UK’s top 100 restaurant groups see profits increase twelvefold in the past six months, from £20m to £240m

Publication featured in: The Evening Standard, CityAM, restaurantonline and harpers

The UK’s Top 100 restaurant groups have recorded a twelvefold increase in their profits in the last six months, rising from £19.9m in September 2022 to £241.8m in March 2023.

This amounts to a 3% average profit margin for the UK’s biggest restaurant groups – a marked increase from the 0.5% average profit margin recorded in September of last year. Large-scale restructuring projects by major restaurant groups are finally bearing fruit after years of losses for the UK’s restaurant sector. 

The UK’s Top 100 restaurant companies finally returned to profitability in September last year having been lossmaking since 2018. However, recent rises in interest rates puts that rebound in profitability at obvious risk.

Following private equity funded overexpansion during the 2010s the sector went through a rash of restructuring and insolvencies. This was followed by further stress from the COVID pandemic and now the cost-of-living crisis hit the sector.
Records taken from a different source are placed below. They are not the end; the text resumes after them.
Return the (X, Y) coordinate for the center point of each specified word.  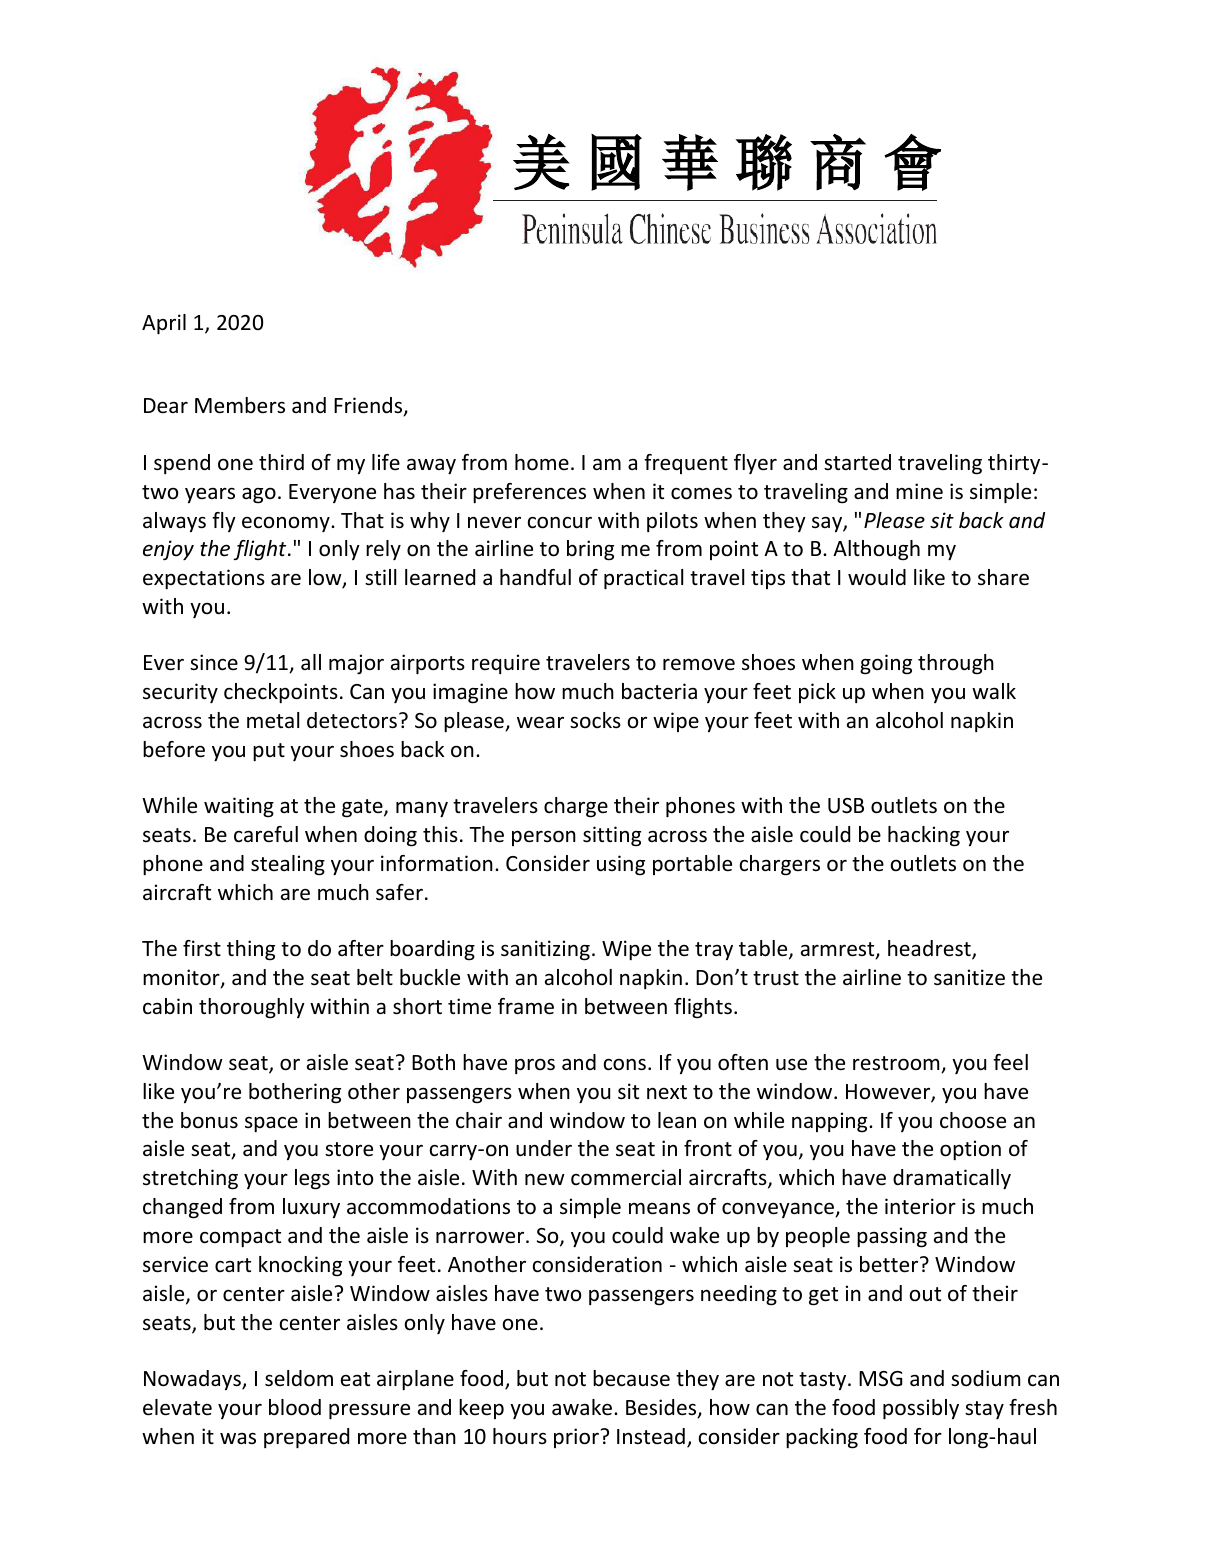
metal (273, 720)
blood (295, 1407)
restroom (897, 1064)
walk (994, 691)
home (542, 462)
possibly (921, 1409)
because (631, 1378)
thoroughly (252, 1008)
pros (535, 1066)
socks (595, 720)
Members (240, 405)
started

I have identified several key measures which restaurant groups were forced to take to return to profitability, including:

  • Extensive closures and write-downs of loss-making outlets
  • Staff redundancy programmes and a reduction in hours for remaining staff 
  • Capping borrowing costs with the use of derivatives
  • Negotiating longer-term fixed energy prices with energy suppliers
  • Cost-cutting throughout supply chains and securing price guarantees, including switching to cheaper ingredients

Gourmet Burger Kitchen (GBK) is one such example of a chain that had to go to several rounds of reorganising before it has returned to profitability as part of the Boparan Restaurant Group. GBK closed 26 restaurants as part of a pre-pack deal in late 2020. This followed the closure of 17 loss-making sites in 2018 – GBK now has 35 operational outlets in 2023.

I caution that restaurant groups should not become complacent as high inflation and high interest rates pose major challenges.

These latest profits are a very encouraging sign. The health of the hospitality sector has been a concern since long before the pandemic and these figures show the recovery is well underway.

That restaurant groups have done as well as they have underscores the value of the restructuring many of them have undertaken in recent years.